【JUC 并发编程】— 线程池(下)
构造方法
创建线程池的方法如下:
ExecutorService executor = Executors.newFixedThreadPool(8);
但是 《阿里 Java 开发手册》中禁止使用Executors
工具类的方式创建线程池,而是推荐使用ThreadPoolExecutor
的构造方法直接创建。ThreadPoolExecutor
构造方法如下:
/**
* Creates a new {@code ThreadPoolExecutor} with the given initial
* parameters.
*
* @param corePoolSize the number of threads to keep in the pool, even
* if they are idle, unless {@code allowCoreThreadTimeOut} is set
* @param maximumPoolSize the maximum number of threads to allow in the
* pool
* @param keepAliveTime when the number of threads is greater than
* the core, this is the maximum time that excess idle threads
* will wait for new tasks before terminating.
* @param unit the time unit for the {@code keepAliveTime} argument
* @param workQueue the queue to use for holding tasks before they are
* executed.
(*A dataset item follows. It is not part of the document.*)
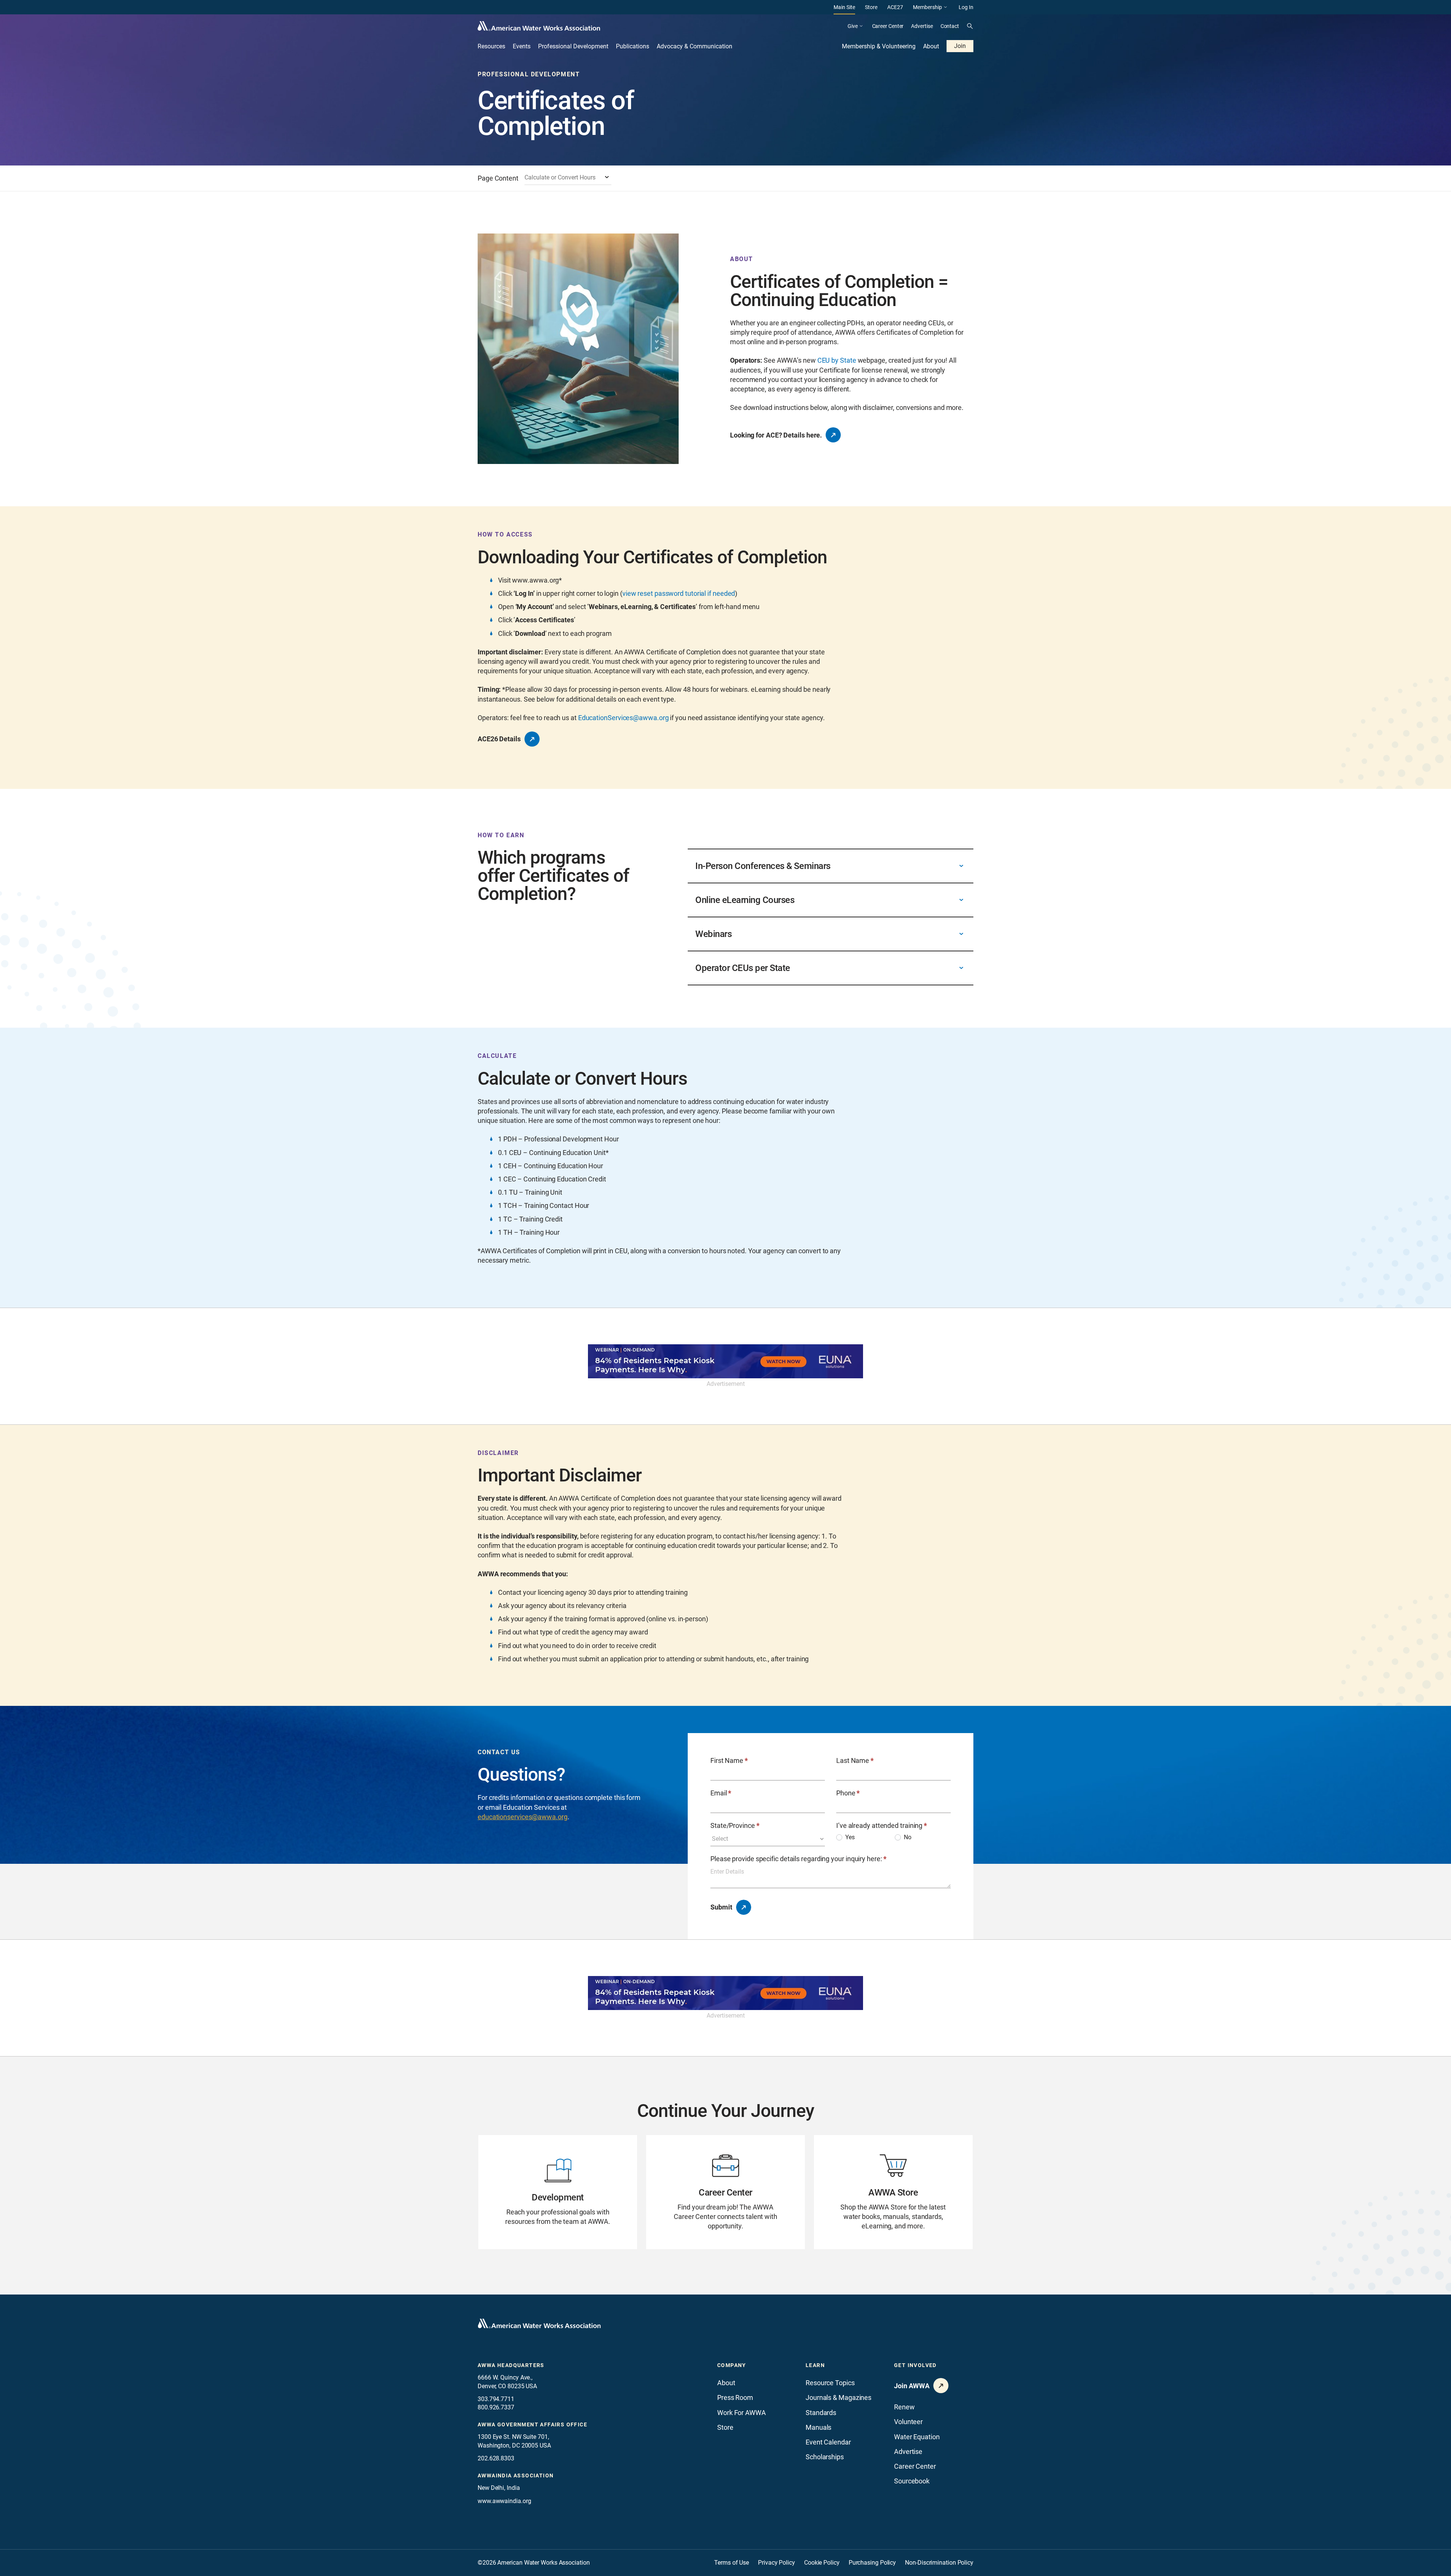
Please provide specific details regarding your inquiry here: (798, 1859)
This queue will hold only the {@code Runnable}
* tasks submitted by the {@code execute} method.
* @param threadFactory the factory to use when the executor
* creates a new thread
* @param handler the handler to use when execution is blocked
* because the thread bounds and queue capacities are reached
* @throws IllegalArgumentException if one of the following holds:<br>
* {@code corePoolSize < 0}<br>
* {@code keepAliveTime < 0}<br>
* {@code maximumPoolSize <= 0}<br>
* {@code maximumPoolSize < corePoolSize}
* @throws NullPointerException if {@code workQueue}
* or {@code threadFactory} or {@code handler} is null
*/
public ThreadPoolExecutor(int corePoolSize,
int maximumPoolSize,
long keepAliveTime,
TimeUnit unit,
BlockingQueue<Runnable> workQueue,
ThreadFactory threadFactory,
RejectedExecutionHandler handler) {
}
可以看到核心构造方法有 7 个参数,意义如下:
- corePoolSize:线程池核心线程数。
- maximumPoolSize:线程池中允许最大的线程数。
- keepAliveTime:如果线程池中线程数大于 corePoolSize,多余的线程空闲时间,过了该时间,线程将终止。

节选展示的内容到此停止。